Another interesting, though slightly disgusting, tool the doctor recommends is FMT, or Fecal Microbiota Transplantation. This process involves taking the healthy stool from someone with a healthy microbiome and transplanting it into the gut of an individual suffering from various ailments (it is only used in the U.S. to treat C. Difficile infections, but many of Perlmutter's patients went to other countries for the procedure and found it helpful in battling things like Tourette's Syndrome, Autism, and a range of other difficulties). It is said to be very helpful for individuals suffering from Crohn's. I can see where placing samples from healthy individuals might battle the unhealthy elements in the gut of a patient plagued by health difficulties. Even though it sounds gross, it also sounds promising.

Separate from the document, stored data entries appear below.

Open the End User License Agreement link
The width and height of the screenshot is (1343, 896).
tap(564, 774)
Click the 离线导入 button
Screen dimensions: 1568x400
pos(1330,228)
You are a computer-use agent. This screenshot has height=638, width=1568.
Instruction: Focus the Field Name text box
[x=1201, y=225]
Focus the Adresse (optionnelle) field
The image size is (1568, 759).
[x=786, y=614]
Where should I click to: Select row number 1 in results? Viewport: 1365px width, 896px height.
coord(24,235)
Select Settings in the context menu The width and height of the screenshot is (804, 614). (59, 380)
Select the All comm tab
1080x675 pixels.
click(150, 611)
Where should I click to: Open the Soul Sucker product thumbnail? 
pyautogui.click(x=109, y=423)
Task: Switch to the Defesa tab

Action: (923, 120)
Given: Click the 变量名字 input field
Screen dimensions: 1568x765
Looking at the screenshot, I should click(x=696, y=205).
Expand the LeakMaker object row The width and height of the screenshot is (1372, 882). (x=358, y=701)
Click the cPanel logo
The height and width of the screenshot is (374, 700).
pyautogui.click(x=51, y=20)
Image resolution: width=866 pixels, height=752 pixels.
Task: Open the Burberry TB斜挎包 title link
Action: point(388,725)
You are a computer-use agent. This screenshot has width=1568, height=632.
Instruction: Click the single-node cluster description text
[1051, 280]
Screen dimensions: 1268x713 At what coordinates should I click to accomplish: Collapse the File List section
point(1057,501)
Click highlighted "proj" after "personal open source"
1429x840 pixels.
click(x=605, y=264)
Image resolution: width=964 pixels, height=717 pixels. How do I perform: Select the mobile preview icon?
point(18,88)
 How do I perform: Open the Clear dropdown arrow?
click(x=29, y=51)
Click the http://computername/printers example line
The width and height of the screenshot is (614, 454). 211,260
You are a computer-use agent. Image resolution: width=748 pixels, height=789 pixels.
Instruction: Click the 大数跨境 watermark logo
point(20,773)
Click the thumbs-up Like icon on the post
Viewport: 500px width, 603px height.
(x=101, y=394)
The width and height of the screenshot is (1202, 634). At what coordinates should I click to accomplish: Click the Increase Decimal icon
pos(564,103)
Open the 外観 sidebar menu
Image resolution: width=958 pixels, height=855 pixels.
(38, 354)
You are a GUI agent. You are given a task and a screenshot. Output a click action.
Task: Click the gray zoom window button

So what does the doctor prescribe? His plan involves six steps: 1) Choose foods rich in probiotics; 2) Go low-carb and embrace high-quality fats; 3) Enjoy tea, coffee, chocolate and red wine for polyphenols; 4) choose foods rich in prebiotics; 5) Drink filtered water; and 6) fast every season. This sounds far more do-able than the strict eliminations many current dietary challenges propose. But still, I'm not sure I'm going to start eating sauerkraut because it will balance out my gut environment with healthy bacteria. I will recommend the book to my parents. The ideas are intriguing and remind me of a similar informative book I read, Clean Gut. Even if the information was simply enlightening for contemplation for the character in my novel, it was worth the read. Moreover, I'm now off to read an article he referenced entitled, "Mind Altering Microbes: Probiotic Bacteria May Lessen Anxiety and Depression," by University College Cork (I see now that this information is old news as it came out in 2011). Next, I intend to head to the author's own website,, to see what other resources he has available.